Among the arguments made in the four-page motion:
* Prosecutors are seeking to convict Tebeau by arguing that attendees at the Schwagstock festivals, held on Tebeau's Camp Zoe property, sold, distributed and used illegal drugs on an "open and widespread basis." But while they claim Tebeau was aware of such activity, they don't allege that he was personally involved in any such transactions.
* And that could be a problem. Under the statutes used to charge Tebeau, which were originally intended to go after the owners of crackhouses, the government "must prove that Tebeau knowingly made his property (Camp Zoe) available for use for the purpose of unlawfully manufacturing, storing, distributing or using a controlled substance," Sison writes. And, as Sison writes, that means it is insufficient to show that festival attendees had an illegal purpose -- Tebeau himself must be shown to have it. The government has failed to proffer any such evidence, Sison writes.
* Interpreting the statute in a way that holds Tebeau accountable for attendees' illegal purposes would be unconstitutionally vague -- a violation of the Fifth Amendment.
* It could also trigger First Amendment concerns. "If the Government's interpretation stands, the only sure way for concert and music promoters to avoid liability under the statute would be to not hold such concerts or music festivals at all," he writes.

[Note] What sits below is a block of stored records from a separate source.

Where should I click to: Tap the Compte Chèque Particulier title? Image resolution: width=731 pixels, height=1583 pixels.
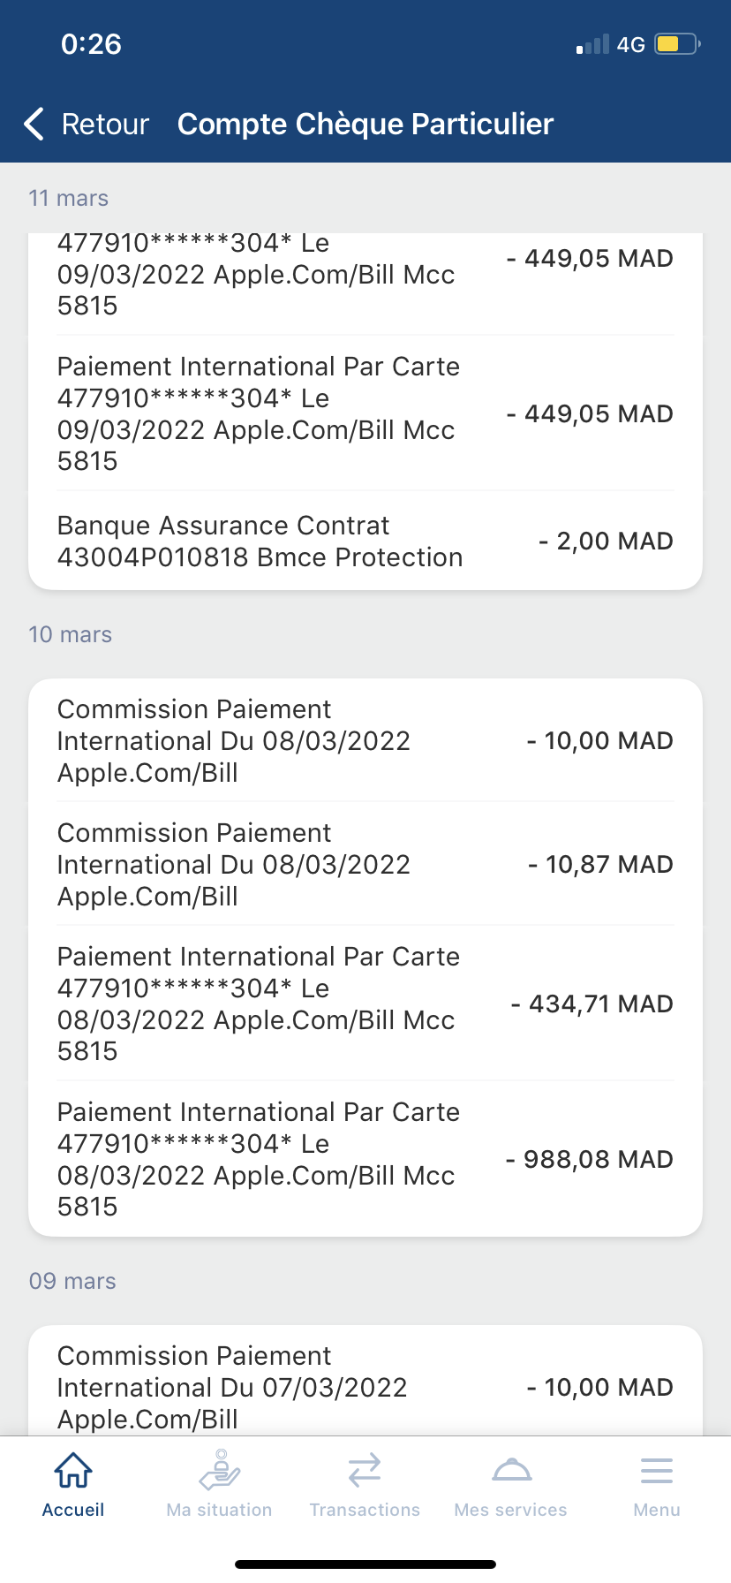pos(366,125)
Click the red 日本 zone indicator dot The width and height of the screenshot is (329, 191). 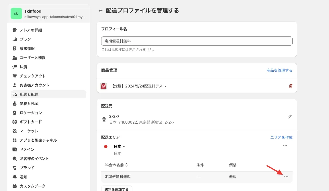(106, 147)
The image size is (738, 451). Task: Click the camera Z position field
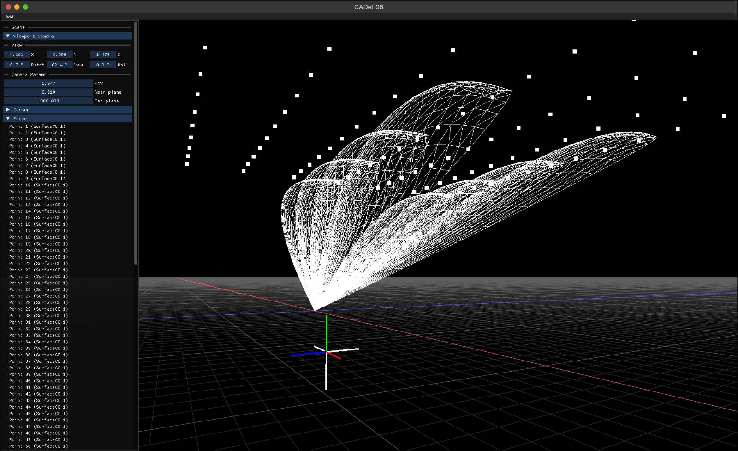click(103, 54)
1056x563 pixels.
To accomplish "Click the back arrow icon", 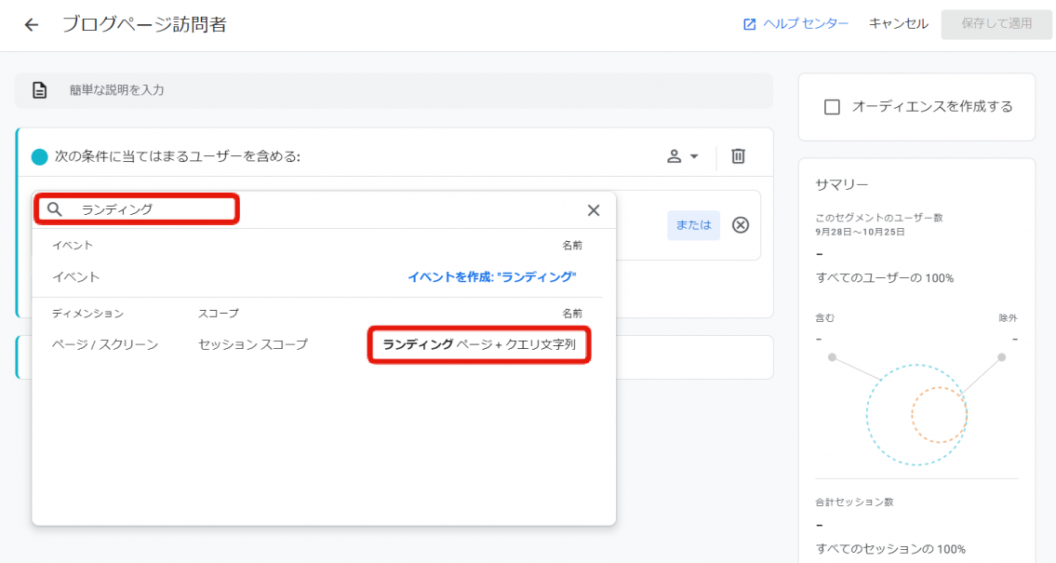I will click(x=32, y=25).
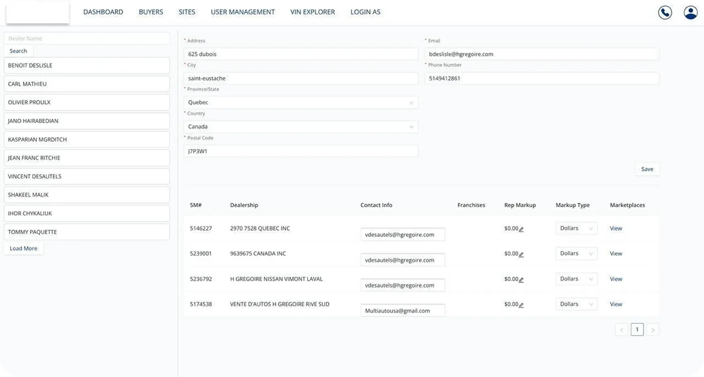The height and width of the screenshot is (377, 704).
Task: Edit rep markup for VENTE D'AUTOS H GREGOIRE RIVE SUD
Action: point(521,305)
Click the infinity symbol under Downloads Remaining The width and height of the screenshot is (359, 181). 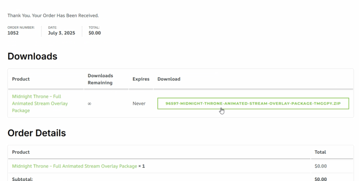(89, 104)
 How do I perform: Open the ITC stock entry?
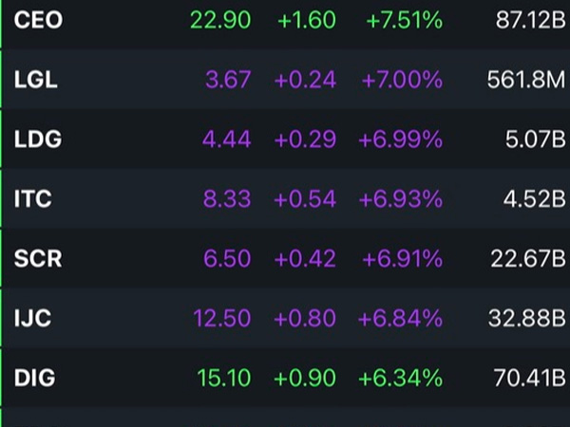point(33,199)
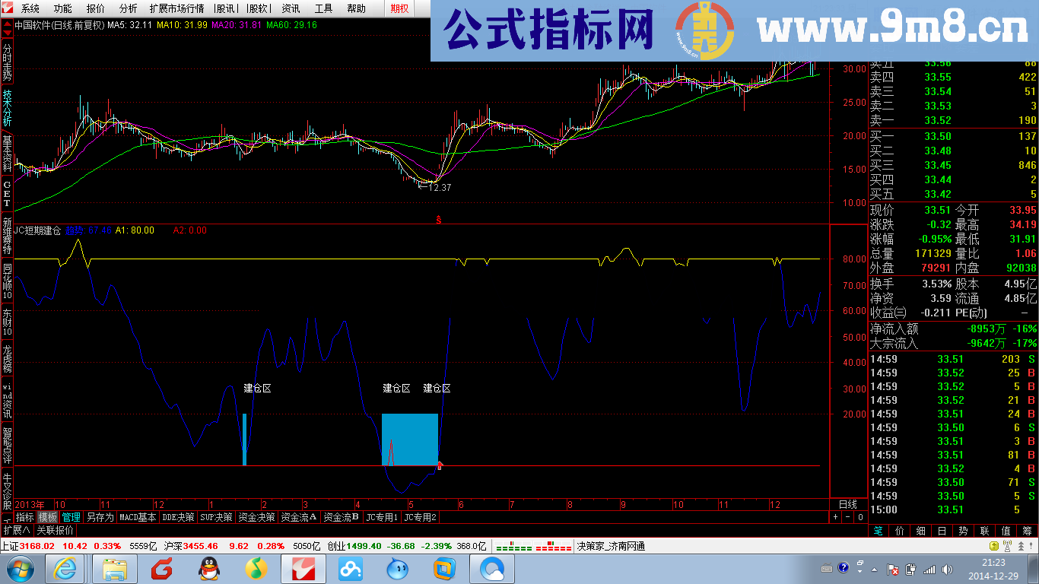Open the 期权 menu item
The image size is (1039, 584).
coord(399,8)
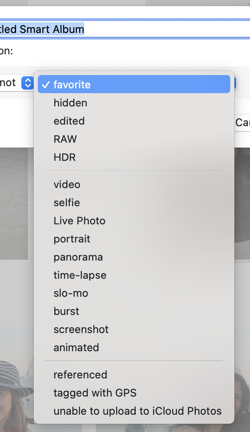Choose hidden from the dropdown list
The height and width of the screenshot is (432, 250).
(x=70, y=103)
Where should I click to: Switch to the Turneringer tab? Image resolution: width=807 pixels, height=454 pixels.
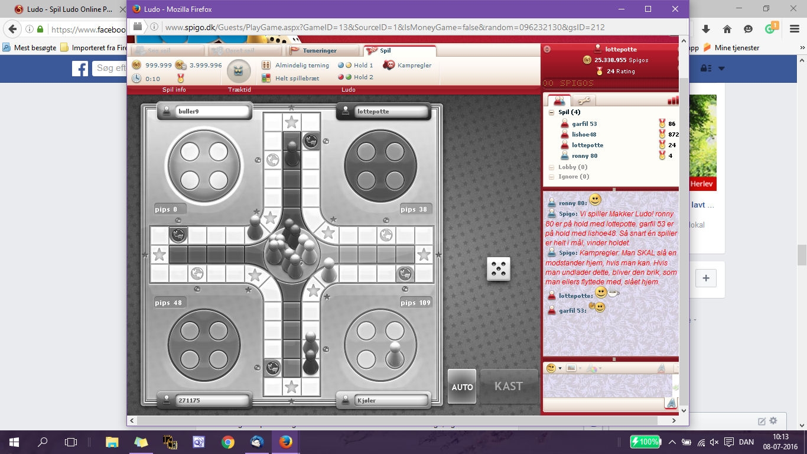coord(323,51)
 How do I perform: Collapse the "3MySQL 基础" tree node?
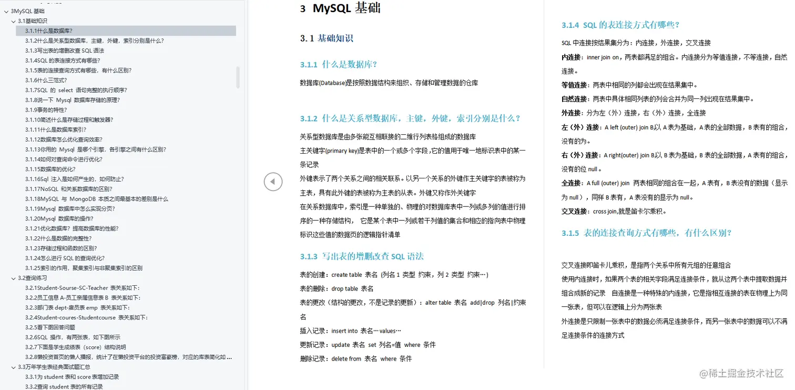pyautogui.click(x=5, y=11)
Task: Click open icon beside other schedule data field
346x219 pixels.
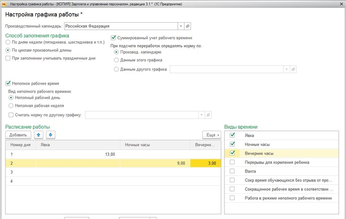Action: [293, 69]
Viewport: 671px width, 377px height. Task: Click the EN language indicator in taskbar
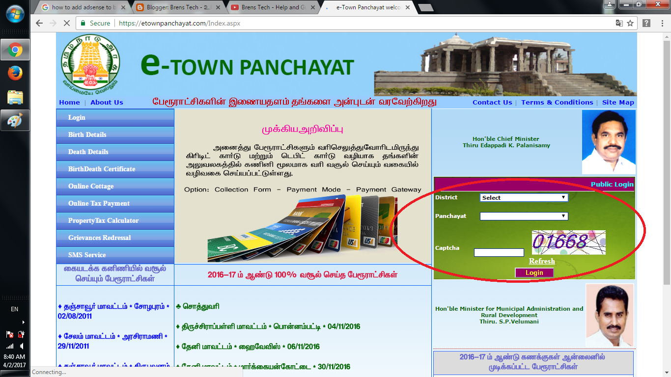[15, 309]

In fact, Tebeau stopped holding Schwagstock festivals after being slapped with the indictment: "This represents an impermissible infringement on Tebeau's First Amendment rights and the rights of others to hold similar types of music festivals or concerts."
Then-RFT staff writer Keegan Hamilton explored the concerns of other music promoters in light of Tebeau's legal troubles in a piece last year. Hamilton's cover story about Tebeau's case is also online here.
The feds originally moved to seize the Camp Zoe property, alleging rampant drug use gave them the right to take it via a process called asset forfeiture. It was only months later -- after facing criticism from civil libertarians that the asset forfeiture process was being abused -- that they obtained a federal indictment against Tebeau.
Tebeau's travails recently drew coverage from the Wall Street Journal, which seemed to share the skepticism of those who've questioned the case. As the paper notes, "Under federal law, a property owner can face 20 years in prison if prosecutors can prove the owner knowingly allowed illegal drugs to be used or sold on his premises--even if he isn't directly involved. ...Defenders of Mr. Tebeau say his case is an example of government overreach, given the ubiquitous use of drugs at many music concerts."